Start of Material provided

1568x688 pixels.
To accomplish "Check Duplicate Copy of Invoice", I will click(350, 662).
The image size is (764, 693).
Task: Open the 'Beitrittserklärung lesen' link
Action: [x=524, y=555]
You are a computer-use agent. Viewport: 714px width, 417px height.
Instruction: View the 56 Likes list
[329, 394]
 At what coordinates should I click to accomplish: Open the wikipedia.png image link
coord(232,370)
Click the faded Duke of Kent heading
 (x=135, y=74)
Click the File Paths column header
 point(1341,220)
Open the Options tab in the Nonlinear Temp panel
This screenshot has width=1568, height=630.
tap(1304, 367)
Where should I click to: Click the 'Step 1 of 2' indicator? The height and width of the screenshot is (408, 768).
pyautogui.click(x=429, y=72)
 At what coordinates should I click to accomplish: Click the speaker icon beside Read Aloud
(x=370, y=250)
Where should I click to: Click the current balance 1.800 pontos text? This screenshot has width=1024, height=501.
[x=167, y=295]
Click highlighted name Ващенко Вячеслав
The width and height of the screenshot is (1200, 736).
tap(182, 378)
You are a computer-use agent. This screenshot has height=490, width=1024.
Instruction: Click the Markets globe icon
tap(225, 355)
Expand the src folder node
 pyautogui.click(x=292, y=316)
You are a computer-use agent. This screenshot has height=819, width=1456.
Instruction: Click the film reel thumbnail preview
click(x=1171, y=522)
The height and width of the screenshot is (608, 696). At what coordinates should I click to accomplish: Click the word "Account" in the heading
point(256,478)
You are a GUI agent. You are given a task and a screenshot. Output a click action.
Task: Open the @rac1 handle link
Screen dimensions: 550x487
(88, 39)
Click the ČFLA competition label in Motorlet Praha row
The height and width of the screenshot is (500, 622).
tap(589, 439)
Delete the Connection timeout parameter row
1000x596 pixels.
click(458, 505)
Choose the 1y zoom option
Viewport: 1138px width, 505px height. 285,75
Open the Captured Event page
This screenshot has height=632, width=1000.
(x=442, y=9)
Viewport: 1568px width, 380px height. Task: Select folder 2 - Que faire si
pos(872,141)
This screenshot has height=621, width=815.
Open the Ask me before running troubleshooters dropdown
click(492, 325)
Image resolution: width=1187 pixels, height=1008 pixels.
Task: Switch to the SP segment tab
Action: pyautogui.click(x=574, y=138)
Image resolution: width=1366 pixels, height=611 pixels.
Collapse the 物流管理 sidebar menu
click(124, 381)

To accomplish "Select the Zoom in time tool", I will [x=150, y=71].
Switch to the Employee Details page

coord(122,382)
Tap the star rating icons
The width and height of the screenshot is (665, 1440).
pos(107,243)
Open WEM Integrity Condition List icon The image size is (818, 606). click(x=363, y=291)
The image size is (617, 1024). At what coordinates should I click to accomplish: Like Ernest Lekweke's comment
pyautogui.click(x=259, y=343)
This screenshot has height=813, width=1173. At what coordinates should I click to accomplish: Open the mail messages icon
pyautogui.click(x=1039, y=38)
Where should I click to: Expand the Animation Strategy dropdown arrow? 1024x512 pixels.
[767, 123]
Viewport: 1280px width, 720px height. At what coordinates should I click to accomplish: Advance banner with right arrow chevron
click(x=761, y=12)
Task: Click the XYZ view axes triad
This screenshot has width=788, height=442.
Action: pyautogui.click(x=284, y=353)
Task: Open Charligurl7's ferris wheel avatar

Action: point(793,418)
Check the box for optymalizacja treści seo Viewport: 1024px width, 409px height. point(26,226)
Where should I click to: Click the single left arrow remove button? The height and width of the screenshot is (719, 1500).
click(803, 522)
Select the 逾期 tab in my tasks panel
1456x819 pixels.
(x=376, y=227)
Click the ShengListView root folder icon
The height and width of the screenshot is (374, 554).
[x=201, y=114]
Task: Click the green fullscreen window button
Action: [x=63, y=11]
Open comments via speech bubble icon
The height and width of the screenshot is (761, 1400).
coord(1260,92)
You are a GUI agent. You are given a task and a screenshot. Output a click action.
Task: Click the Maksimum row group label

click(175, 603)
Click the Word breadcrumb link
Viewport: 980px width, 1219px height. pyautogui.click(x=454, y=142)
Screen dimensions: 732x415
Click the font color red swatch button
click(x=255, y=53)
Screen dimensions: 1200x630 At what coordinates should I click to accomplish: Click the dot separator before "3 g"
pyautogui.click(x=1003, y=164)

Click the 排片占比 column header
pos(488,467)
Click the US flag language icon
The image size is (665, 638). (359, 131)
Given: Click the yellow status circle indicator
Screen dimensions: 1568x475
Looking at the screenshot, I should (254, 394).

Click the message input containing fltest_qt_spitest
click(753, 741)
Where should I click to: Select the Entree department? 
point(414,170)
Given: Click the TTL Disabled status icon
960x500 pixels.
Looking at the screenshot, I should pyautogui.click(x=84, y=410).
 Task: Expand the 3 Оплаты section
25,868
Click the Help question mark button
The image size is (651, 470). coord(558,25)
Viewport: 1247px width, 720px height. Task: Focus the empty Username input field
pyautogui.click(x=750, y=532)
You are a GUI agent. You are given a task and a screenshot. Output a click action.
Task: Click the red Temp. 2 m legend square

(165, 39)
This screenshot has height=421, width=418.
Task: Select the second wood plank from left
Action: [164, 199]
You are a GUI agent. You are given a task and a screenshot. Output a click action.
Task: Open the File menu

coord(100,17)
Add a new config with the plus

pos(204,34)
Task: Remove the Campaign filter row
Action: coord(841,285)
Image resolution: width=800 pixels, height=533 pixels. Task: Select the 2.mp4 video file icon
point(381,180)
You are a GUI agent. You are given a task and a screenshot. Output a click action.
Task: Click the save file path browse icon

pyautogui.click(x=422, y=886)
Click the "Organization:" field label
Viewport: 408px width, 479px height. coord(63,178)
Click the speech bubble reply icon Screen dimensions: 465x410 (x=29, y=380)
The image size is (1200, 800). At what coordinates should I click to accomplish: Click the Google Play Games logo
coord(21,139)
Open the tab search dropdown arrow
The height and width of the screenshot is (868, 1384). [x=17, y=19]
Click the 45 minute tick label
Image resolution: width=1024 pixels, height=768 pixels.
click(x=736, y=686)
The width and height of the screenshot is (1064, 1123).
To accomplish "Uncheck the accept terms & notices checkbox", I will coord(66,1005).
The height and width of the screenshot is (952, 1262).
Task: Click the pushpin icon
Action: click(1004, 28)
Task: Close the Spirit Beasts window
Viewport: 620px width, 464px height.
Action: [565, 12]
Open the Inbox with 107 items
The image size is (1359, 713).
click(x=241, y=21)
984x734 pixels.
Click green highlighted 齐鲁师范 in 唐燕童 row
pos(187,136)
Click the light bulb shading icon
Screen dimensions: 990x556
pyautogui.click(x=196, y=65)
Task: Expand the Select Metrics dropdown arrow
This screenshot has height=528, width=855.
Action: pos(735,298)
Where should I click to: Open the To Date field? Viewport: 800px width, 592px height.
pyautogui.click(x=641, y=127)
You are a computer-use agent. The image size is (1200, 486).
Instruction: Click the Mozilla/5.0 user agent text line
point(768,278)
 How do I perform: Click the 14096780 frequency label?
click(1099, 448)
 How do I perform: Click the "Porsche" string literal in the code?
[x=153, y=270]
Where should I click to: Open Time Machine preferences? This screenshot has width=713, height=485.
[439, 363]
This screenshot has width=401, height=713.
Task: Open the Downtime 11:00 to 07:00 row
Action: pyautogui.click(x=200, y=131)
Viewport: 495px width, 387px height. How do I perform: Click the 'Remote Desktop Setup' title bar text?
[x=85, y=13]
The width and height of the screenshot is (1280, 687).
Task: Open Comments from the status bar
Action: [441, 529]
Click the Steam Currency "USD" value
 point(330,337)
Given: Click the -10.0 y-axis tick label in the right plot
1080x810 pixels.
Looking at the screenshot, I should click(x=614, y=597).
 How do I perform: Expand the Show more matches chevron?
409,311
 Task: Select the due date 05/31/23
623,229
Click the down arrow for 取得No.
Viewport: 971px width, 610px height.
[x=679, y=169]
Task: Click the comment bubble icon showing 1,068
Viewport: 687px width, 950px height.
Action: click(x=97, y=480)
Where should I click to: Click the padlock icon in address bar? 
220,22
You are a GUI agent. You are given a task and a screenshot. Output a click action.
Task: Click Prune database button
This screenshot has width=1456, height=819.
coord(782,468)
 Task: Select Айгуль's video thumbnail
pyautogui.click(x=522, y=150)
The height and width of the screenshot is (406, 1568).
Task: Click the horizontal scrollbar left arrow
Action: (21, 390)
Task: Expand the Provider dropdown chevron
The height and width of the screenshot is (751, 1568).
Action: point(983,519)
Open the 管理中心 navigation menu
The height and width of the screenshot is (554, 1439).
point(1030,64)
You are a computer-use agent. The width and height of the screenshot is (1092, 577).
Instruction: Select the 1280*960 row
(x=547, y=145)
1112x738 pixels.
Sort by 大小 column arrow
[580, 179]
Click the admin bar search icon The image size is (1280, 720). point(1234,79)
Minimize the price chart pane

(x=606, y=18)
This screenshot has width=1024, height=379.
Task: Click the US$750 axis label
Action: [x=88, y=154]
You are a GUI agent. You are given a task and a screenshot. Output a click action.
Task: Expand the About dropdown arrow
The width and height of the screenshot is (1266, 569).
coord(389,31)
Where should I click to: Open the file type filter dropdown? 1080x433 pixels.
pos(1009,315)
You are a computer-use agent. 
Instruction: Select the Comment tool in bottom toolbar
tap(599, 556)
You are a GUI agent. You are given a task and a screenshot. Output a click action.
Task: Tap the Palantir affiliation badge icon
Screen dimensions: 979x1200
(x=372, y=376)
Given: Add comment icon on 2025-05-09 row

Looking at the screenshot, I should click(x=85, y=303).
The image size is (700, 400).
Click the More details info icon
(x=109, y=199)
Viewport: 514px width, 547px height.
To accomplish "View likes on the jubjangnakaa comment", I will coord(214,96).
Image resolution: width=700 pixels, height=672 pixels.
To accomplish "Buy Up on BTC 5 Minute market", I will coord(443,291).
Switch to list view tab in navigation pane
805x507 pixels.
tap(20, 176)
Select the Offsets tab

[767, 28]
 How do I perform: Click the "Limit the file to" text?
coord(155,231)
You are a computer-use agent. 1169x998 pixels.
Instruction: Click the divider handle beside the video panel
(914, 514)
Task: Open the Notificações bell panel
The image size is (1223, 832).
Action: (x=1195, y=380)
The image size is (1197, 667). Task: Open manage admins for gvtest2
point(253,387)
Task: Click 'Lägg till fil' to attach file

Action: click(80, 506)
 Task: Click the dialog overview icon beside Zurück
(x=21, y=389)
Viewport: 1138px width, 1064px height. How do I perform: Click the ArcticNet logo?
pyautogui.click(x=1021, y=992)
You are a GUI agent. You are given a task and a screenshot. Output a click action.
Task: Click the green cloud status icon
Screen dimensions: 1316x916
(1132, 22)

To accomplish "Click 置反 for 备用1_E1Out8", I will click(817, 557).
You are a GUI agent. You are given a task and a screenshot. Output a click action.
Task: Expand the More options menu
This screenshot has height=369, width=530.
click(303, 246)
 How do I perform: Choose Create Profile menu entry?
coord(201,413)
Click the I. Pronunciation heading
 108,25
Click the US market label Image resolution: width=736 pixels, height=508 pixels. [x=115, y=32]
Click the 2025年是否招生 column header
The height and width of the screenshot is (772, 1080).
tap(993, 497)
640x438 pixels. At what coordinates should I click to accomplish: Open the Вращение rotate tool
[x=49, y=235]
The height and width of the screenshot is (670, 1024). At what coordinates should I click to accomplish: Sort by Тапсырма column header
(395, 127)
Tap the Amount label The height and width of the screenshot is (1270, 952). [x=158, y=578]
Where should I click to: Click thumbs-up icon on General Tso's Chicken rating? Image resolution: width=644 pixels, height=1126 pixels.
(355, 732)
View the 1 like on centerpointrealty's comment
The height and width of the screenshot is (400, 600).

End of Material provided

- [What to do]:
Lines of the material that contain the word "computer" are to be gathered.

- [Task response]:
You are a computer-use agent. Viewport: 714px width, 417px height.
You are a computer-use agent. This screenshot has height=490, width=1024.
You are a computer-use agent. This screenshot has height=819, width=1456.
You are a computer-use agent. The image size is (1200, 486).
You are a computer-use agent. The width and height of the screenshot is (1092, 577).
You are a computer-use agent. 
You are a computer-use agent. 1169x998 pixels.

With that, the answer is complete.